Hi All,
I want to implement elasticity in domain [0,1]*[0,1] with known analytical solution, and I want to use different values of lambda and nu, in different halves of the domain and I tried it as follows:
real nu1 = 10;
real lambda1 = 2*10^4; Lame constant
real nu2 = 20;
real lambda2 = 10^4;
func nu = (y>=0.5 )*(nu1 + 0*x + 0*y) + (y<0.5 )*(nu2+ 0*x + 0*y);
func lambda = (y>=0.5 )*(lambda1 + 0*x + 0*y) + (y<0.5 )*(lambda2+ 0*x + 0*y);
On doing this, I noticed that at y=0.5, the L2 norm of computed solution u and exact solution uex are very different and I do not get the convergence of my solution.

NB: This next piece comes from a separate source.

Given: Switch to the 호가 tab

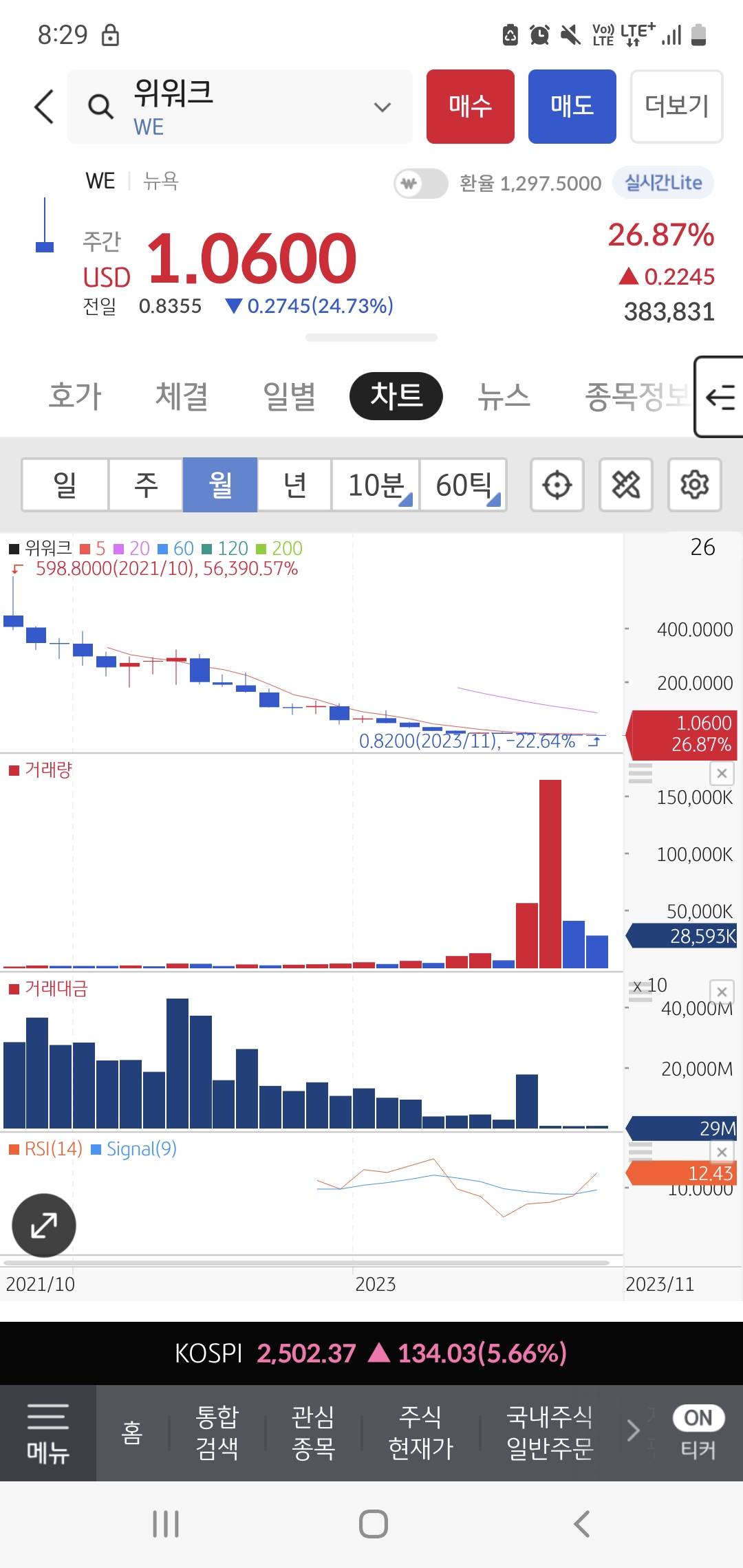Looking at the screenshot, I should [x=75, y=396].
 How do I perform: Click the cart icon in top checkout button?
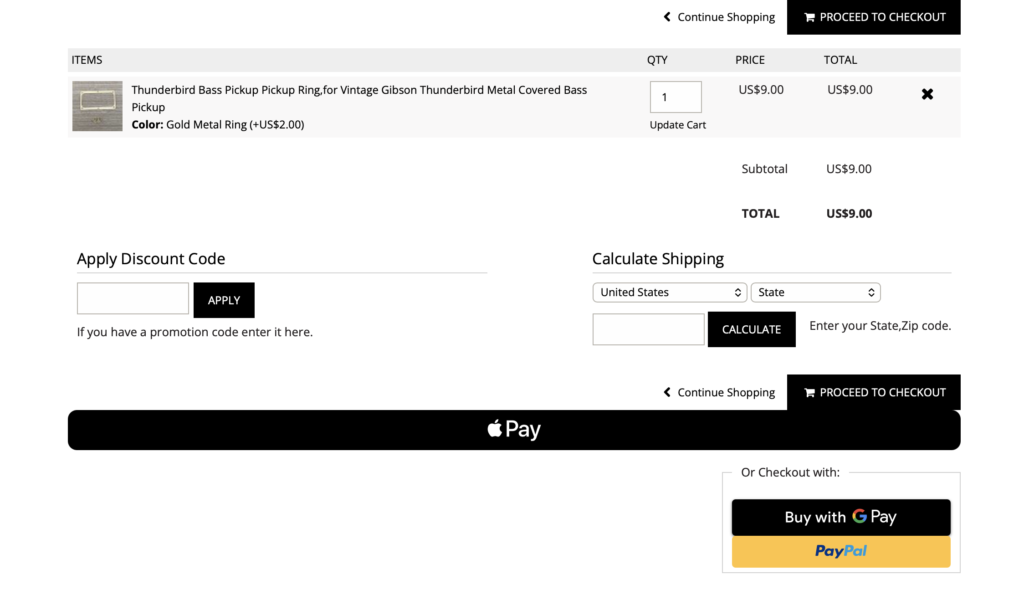809,17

When I use the same parameters nu and lambda, I do not have any problem with the elasticity solver (I get desired convergence rates).
Please let me know if I needed to change anything in defining nu and lambda differently in different parts of the domain.
Thank you!
In the documentation section 2.6 (thermal conduction problem), different diffusion (k) has been used in different parts of the domain. So, I thought it should work the same way!
1)Defining nu and lambda as functions of x and y.
2) Use it in defining right-side functions and in variational formulation.
I plotted my solution in the case of elasticity in the whole domain [0,1]*[0,1] and it is way off as compared to exact solution. While using same lambda and nu over entire domain, my solution matches with the exact solution.
//RHS for Elasticity
func f1s = -nus*(2*u1struexx+u1strueyy+u2struexy)-lambdas*(u1struexx+u2strueyx);
func f2s = -nus*(2*u2strueyy+u2struexx+u1strueyx)-lambdas*(u1struexy+u2strueyy);
fespace Uh(Gh,P2); // element space for displacement
Uh u1s,u2s, v1s, v2s;
problem structure([u1s,u2s], [v1s,v2s]) =
int2d(Gh) (
2*nus*(
dx(u1s)*dx(v1s)
+ 0.5*(dx(u2s) + dy(u1s))*(dx(v2s) + dy(v1s))
+ dy(u2s)*dy(v2s)
) // 2nu(D(u),D(v))
+ lambdas*(dx(u1s) + dy(u2s))*(dx(v1s) + dy(v2s)) // lambda(div(u),div(v))
)
- int2d(Gh)(
f1s*v1s + f2s*v2s
)
+ on(2,3,4,5,u1s=u1strue,u2s=u2strue); // BC
@fb77 Sir, I would really appriciate if you could please add any thought on it? Thank you!